Lysyl-tRNA synthetase [EC 6.1.1.6] activity was compared in 3 independently isolated E. coli K-12 mutants of the enzyme S-adenosyl-L-methionine synthetase (metK mutants) and their isogenic parents. In all 3 cases, the activity of the lysyl-tRNA synthetase was elevated 2 to 4-fold in the mutant strains. Glycyl-L-leucine (3 mM) usually enhanced lysyl-tRNA synthetase activity 2-to 3-fold in wild-type cells but did not further stimulate the synthetase activity in metK mutants. By 2 other criteria, the lysyl-tRNA synthetase from wild-type cells grown with the peptide and from the metK mutant RG62, grown in minimal medium, were similar.
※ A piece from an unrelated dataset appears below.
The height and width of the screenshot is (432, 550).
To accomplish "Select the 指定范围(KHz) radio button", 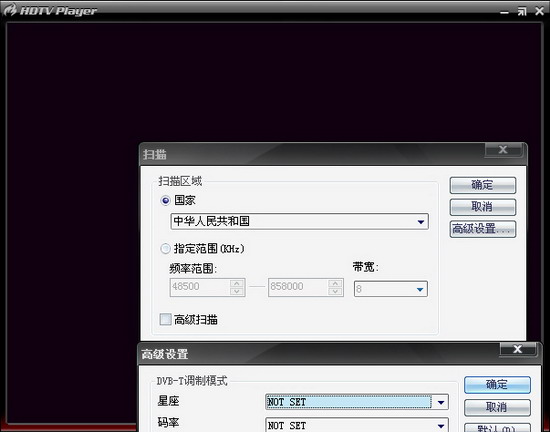I will tap(165, 249).
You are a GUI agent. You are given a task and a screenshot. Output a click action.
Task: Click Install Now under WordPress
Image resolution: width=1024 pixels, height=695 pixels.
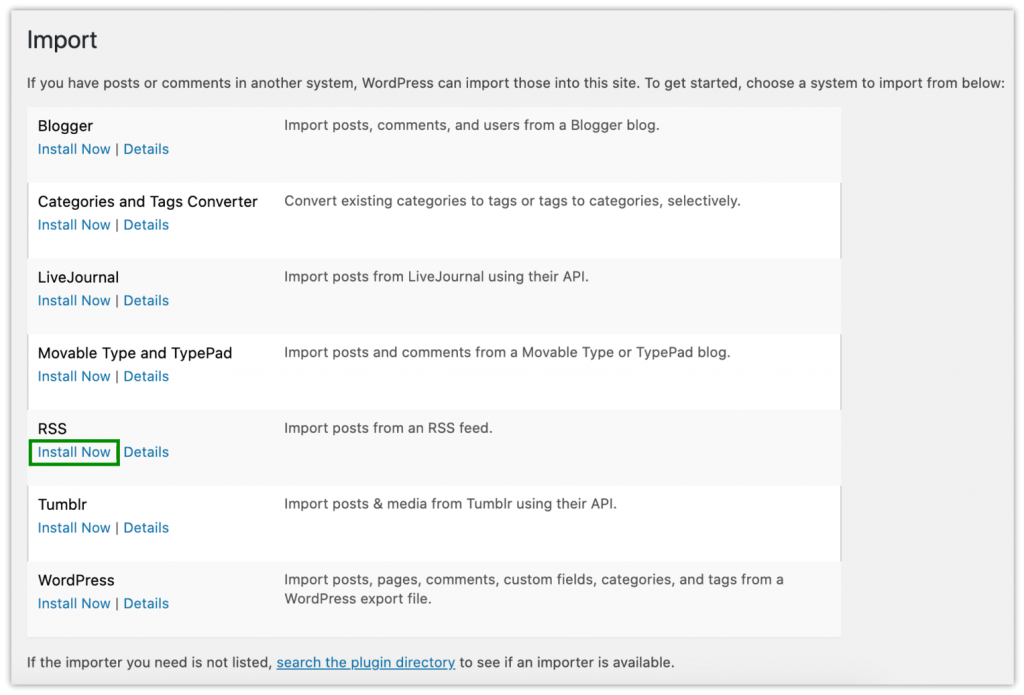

These criteria are enhanced resistance to thermal inactivation and altered susceptibility to endogenous proteases when compared with the synthetase from wild-type cells grown in minimal medium. In a separate set of experiments, the activities of the lysyl-,arginyl-, seryl- and valyl-tRNA synthetases were measured in an isogenic pair of rel+ and rel strains of E. coli grown in a relatively poor growth medium (acetate) and in enriched medium. In the rel+ strain the level of all 4 synthetases was higher (2 to 4-fold) in the enriched medium as expected. In the rel strain the difference in the activities of the synthetases between the 2 media were diminished. In all 4 cases the activities of the synthetases were higher in acetate medium in the rel strain. Evidence is presented that these 2 modes of metabolic regulation act independently.